Gabriel Bengtsson Oxenstierna named the palace after his mother, who came from the prestigious Tre Rosor ("Three Roses") family. Construction of the building in the typical Renaissance style of the time started in 1634 and was completed in 1638.

In the late 17th century, the Renaissance style was out of fashion and Oxenstierna's son, Bengt Oxenstierna, had it radically modernised in the then current Rococo style under the architect Nicodemus Tessin the Younger. The gables of the main building were demolished and the building was given a new roof. New wings and colonnaded gallery were added.

In 1747, Rosersberg was acquired by Baron Erland Carlsson Broman, and was again modernized with the assistance of the architect Jean Eric Rehn. Broman died in 1757, and the palace was acquired by the State, and given to Karl.

Karl took up residence in the palace and continued with Rehn's plans for modernizing it. It was renovated in the late Gustavian style but was lacking many of the more capricious aspects of the style, replacing them with a more serious and romantic tone which is referred to as the Karl XIII Empire style. As part of the modernisation a series of new interiors were created, the most notable of which are the Orange and Red drawing rooms, and the Hogland Room.

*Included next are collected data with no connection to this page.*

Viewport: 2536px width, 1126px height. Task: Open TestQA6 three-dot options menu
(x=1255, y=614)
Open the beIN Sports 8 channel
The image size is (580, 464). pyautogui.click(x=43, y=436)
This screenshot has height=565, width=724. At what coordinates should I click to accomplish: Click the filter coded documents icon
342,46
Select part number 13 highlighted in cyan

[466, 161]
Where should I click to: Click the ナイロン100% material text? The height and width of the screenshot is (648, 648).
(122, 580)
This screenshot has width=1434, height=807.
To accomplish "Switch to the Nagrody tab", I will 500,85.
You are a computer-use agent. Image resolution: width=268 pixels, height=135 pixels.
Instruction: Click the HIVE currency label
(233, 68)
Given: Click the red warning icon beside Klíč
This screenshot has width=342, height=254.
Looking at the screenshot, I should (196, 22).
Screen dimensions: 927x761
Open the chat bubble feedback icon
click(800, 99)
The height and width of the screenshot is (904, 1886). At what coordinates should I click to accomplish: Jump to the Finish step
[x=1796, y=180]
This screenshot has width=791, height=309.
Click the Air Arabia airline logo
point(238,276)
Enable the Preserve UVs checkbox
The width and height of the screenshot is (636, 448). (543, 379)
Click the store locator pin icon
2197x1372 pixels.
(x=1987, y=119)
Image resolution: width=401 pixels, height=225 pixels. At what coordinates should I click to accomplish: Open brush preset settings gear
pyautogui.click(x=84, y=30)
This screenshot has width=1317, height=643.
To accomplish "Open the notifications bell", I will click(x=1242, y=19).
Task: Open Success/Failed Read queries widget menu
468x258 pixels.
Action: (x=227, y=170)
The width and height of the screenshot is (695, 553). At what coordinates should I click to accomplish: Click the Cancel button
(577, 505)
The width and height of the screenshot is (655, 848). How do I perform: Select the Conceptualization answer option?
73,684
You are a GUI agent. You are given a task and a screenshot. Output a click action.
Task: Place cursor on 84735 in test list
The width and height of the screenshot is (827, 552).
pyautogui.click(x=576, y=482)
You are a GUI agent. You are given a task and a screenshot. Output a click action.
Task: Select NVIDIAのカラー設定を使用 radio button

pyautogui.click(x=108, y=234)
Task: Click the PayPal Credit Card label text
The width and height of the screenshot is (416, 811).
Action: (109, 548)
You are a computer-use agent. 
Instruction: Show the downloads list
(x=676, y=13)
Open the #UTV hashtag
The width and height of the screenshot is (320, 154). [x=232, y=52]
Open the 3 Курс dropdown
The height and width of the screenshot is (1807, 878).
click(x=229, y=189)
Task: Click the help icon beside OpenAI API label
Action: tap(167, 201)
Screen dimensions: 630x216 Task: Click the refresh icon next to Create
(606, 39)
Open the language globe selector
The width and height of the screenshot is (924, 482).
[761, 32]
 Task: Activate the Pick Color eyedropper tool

It was a favourite among the palaces for Karl XIV Johan and Queen Desideria, the first of the Bernadotte line, who spent their summers relaxing at Rosersberg and were the last royals to use the palace as a residence. Karl Johan's bedchamber is regarded as one of the most important examples of an early 19th-century Swedish interior. Nowadays, the rooms and collections are preserved very much as they were during the period 1795–1825.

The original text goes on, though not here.